There are many online tools offering help with finding substitutes for hazardous substances. Please contact us if you would like to see a list. Do any of these tools offer substantial help?

Perhaps the clearest and most helpful individual web-location is a guide from the Swedish Centre for Chemical Substitution (source).

There now follows a review of what it offers, in summary: Sweden has put together a very helpful structure to help innovations be developed and commercialised, but, just like all the other tools, it does not set out the methods or even general principles by which new non-hazardous chemical science is identified and explored. GCD can help!

The Substitution Guide is set out in logical steps:

Step 1. Gather chemical content information

Step 2. Identify unwanted substances in your goods

Step 3. Identify possible alternatives

Step 4. Assess alternatives

Step 5. Develop new alternatives

This last step is the crucial one, because steps 1 to 4 are usually very easily covered: if a substitute is available then most users would know long before it was part of an online tool! 

Does this site give help with development of alternatives? It sets out further advice

5.1 Use test beds to verify new alternatives. A testbed is an environment where companies, academia and other organizations can collaborate in the development, testing and introduction of new products or processes. This is a great idea, and acknowledges that companies will have the original thinking behind a novel solution.

5.2 Monitor new alternatives. This one is rather naïve: a good alternative will soon find a place in the market.

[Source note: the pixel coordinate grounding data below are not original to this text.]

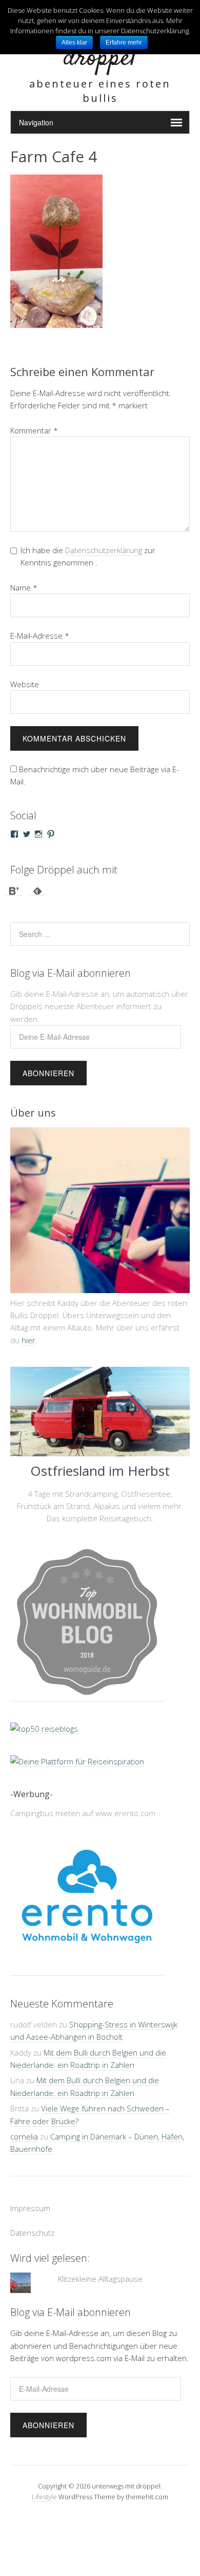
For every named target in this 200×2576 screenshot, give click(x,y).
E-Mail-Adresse (39, 635)
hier (28, 1340)
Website (24, 684)
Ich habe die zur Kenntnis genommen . (88, 556)
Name (23, 587)
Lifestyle (44, 2496)
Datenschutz (32, 2233)
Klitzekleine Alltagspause (100, 2279)
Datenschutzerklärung (103, 550)
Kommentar (34, 430)
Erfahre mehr (124, 42)
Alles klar (74, 42)
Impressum (30, 2208)
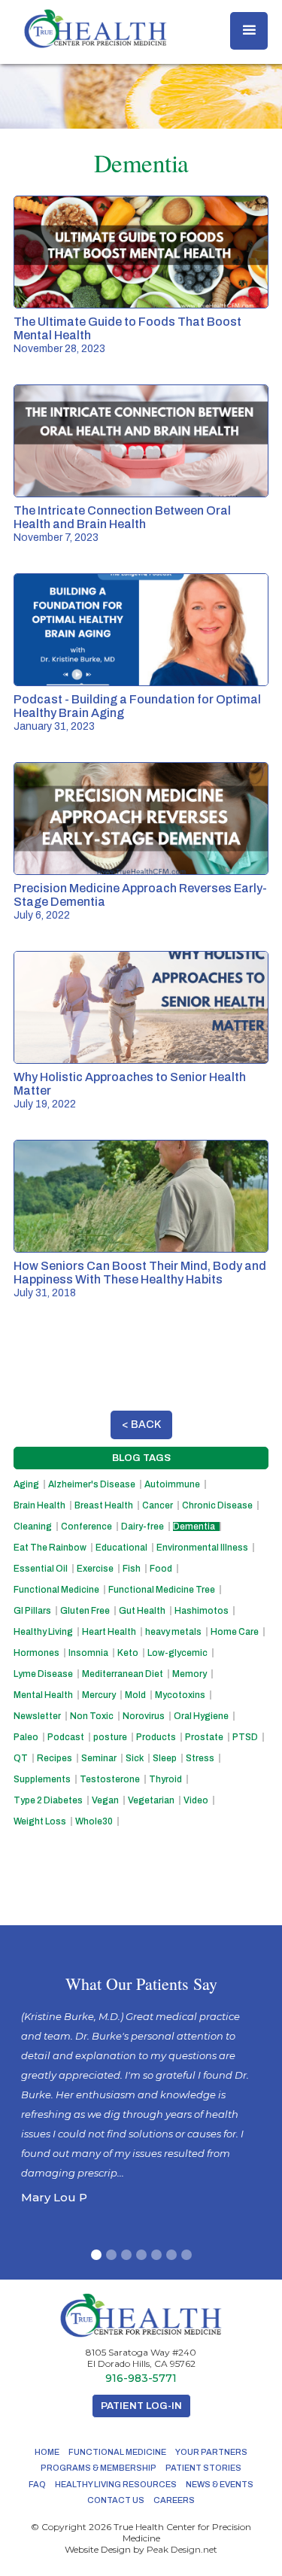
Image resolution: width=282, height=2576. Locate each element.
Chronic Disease (217, 1505)
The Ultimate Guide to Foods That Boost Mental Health (127, 328)
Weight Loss (40, 1821)
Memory (189, 1673)
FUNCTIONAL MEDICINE (117, 2451)
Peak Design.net (182, 2549)
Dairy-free (142, 1526)
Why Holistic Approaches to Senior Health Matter (130, 1084)
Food (161, 1568)
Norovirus (144, 1716)
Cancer (157, 1505)
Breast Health (103, 1505)
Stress (200, 1758)
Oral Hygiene (201, 1716)
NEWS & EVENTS (219, 2484)
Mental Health (43, 1695)
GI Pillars (32, 1610)
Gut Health (142, 1610)
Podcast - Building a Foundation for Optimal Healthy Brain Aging (137, 706)
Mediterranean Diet (122, 1673)
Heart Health (109, 1631)
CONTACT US (115, 2500)
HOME (47, 2451)
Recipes (54, 1758)
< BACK (141, 1424)
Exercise (95, 1568)
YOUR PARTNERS (211, 2451)
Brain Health (39, 1505)
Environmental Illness (202, 1547)
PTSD (245, 1737)
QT (21, 1758)
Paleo (26, 1737)
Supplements (42, 1779)
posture (110, 1737)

5.3 Share positive examples. Again, very nice thought but not really the commercial reality.

5.4 Raise the need for knowledge and research. The Substitution Centre seeks to bring people together – again, a helpful approach.

5.5 Innovation Incubator. Another initiative to help the innovator.

5.6 Collaborate with each other and us. This is about awareness of wider initiatives.

In practical terms, 5.1 is a great idea for SMEs. 

What seems to be missing is 5.0 Generate new insights and ideas. That is the precise place where Green Chemical Design wants to work with industry and academia: to make breakthroughs. Under Technical Approach we have already set out some principles and ideas, and in the near future we will expand upon those.